If you only see someone a few times a year, there's no need to tip. Tips are reserved as a thank you to those with whom you have an actual relationship.

You can give the tip or gift during your December or early January visit. If you don't schedule a visit during the holidays, you might consider dropping off a small gift of thanks, but you aren't obligated to do so.

How Much to Tip

How much should you tip professionals? Advice varies widely, from the cost of one visit to a percentage. To be on the safe side, plan on tipping an additional ten percent on top of your usual tip when you go in for a service.

Put the tip on a holiday card with a personalized note and you're good to go.

If you don't tip throughout the year, give them a tip or a gift that's equivalent up to the cost of one service. This same advice pertains to the people outside of your beautification rituals: your dog walker, your nanny, and your doorman.

Cash or Gifts?

In some parts of the country, holiday cash tips are the norm for doormen, newspaper delivery people, nannies, dog walkers and personal trainers.

But in other parts of the country, giving cash is uncommon. Instead, patrons may gift baked goods or small items.

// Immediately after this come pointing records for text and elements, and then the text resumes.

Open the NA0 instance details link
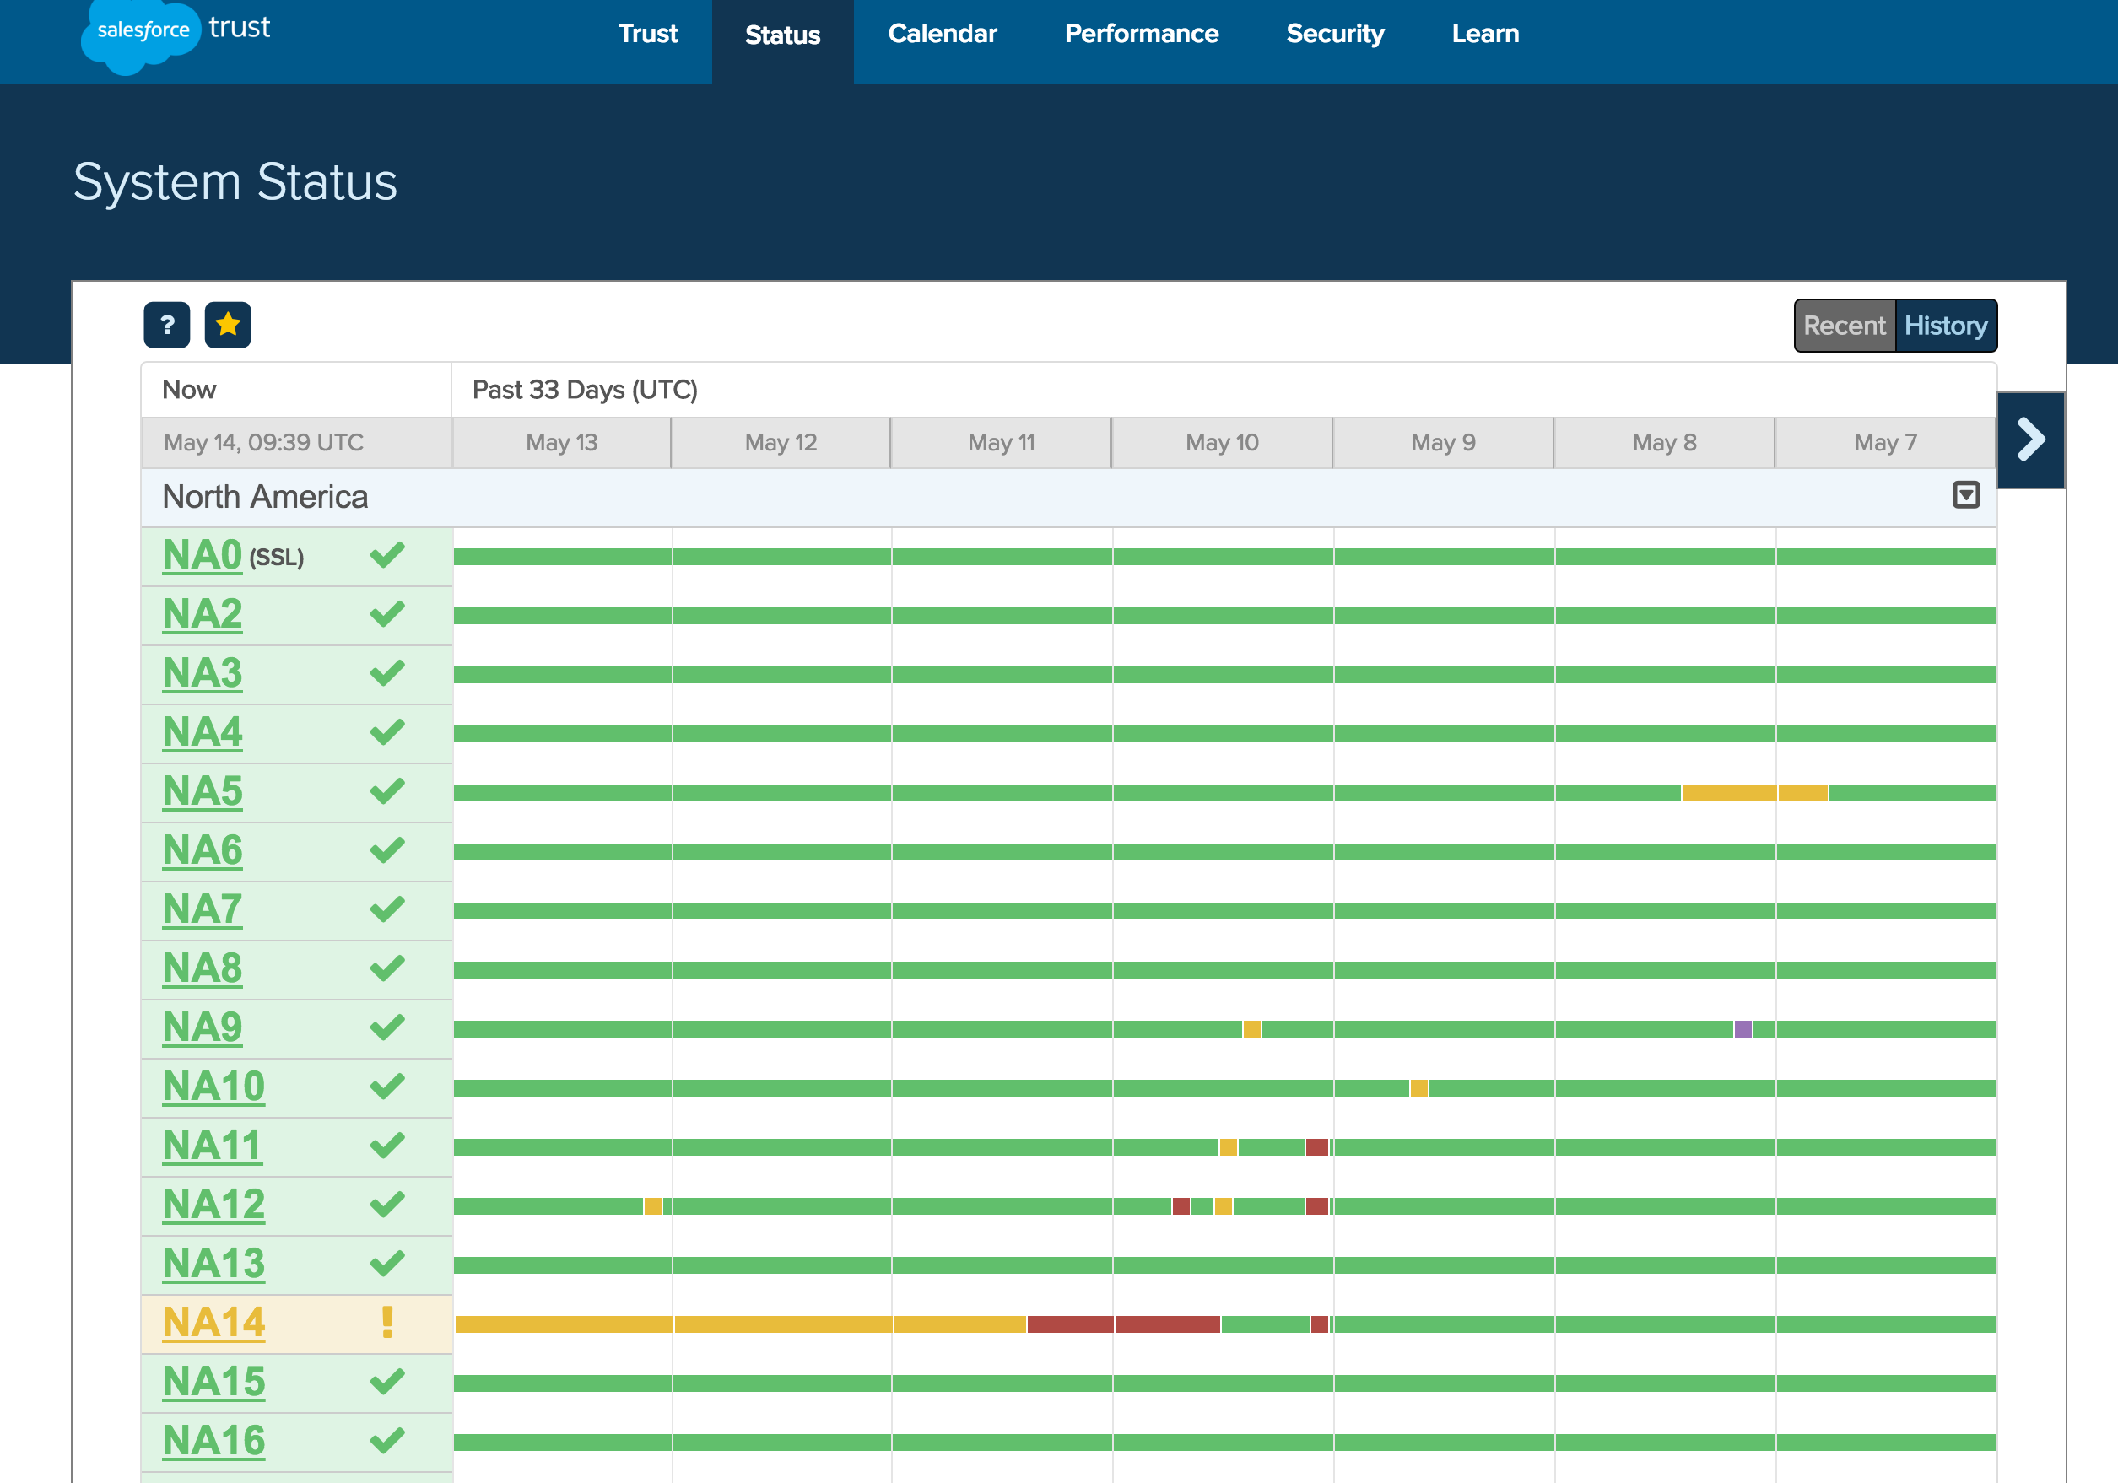The width and height of the screenshot is (2118, 1483). tap(202, 554)
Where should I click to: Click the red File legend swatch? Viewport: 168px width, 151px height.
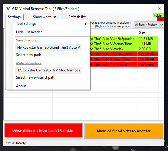160,19
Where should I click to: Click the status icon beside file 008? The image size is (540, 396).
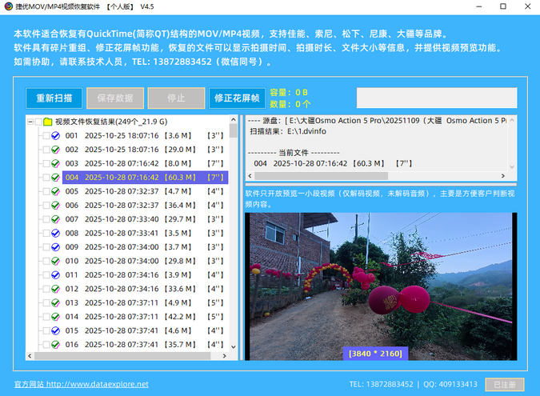(x=55, y=233)
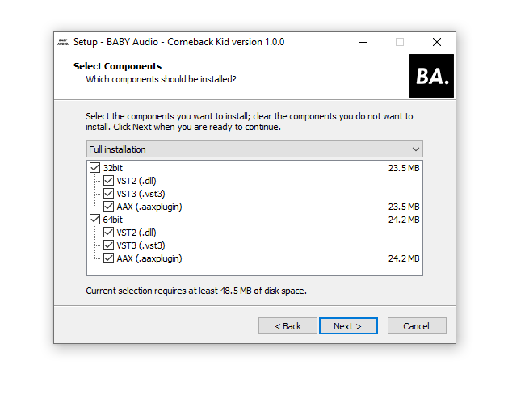Uncheck the 32bit component checkbox
Screen dimensions: 508x394
click(95, 168)
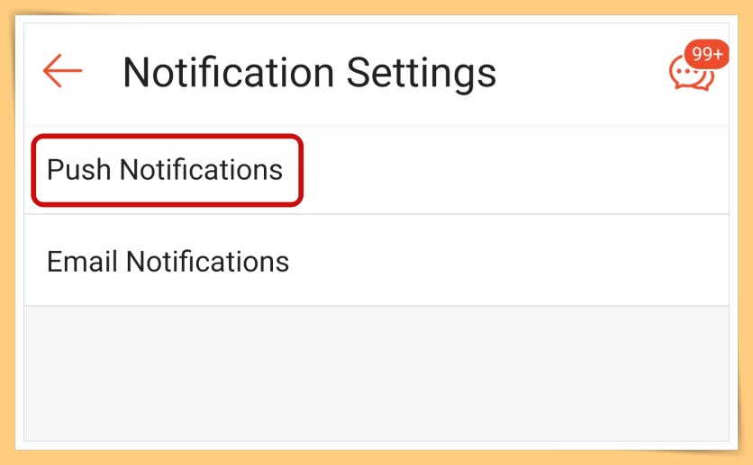This screenshot has height=465, width=753.
Task: Tap the front speech bubble with three dots
Action: [685, 73]
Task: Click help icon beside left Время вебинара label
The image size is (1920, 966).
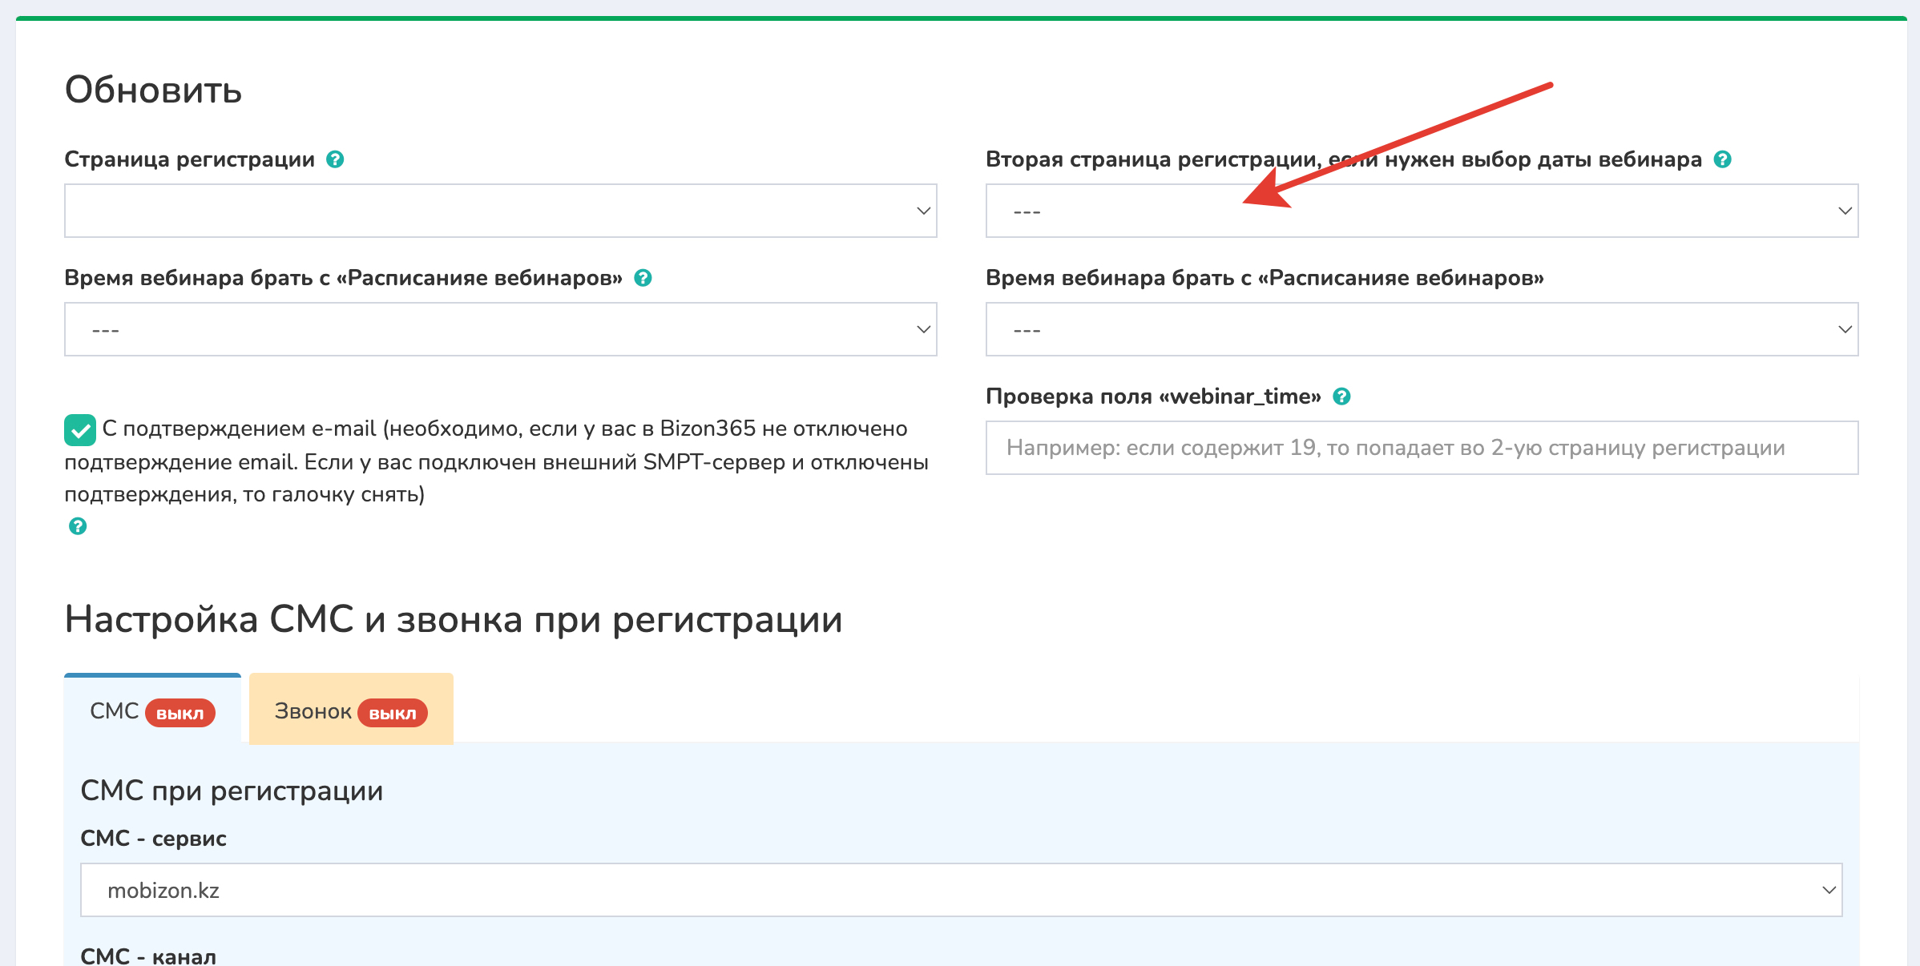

Cash is usually preferred in larger cities. But in smaller towns, use the protocol of your area. A gift card, a nice bottle of sparkling wine or something homemade might suffice. If tips are not the norm in your area, a bag of homemade cookies will score you some big points for the next year.

    Do the Rules Change in a Poor Economy?

    One should never feel uncomfortable or obligated to give a holiday tip, especially if they are hurting in a poor economy. Before you decide who to tip and how much, you should determine if you can even afford to tip and how much you're willing to spend.

    People in the service industry will tell you that tips are never expected but always appreciated. If you can't afford a holiday tip or a gift, a card with a handwritten note should mean a lot to someone. In a flailing economy, just having a regular customer to count on is a gift in itself.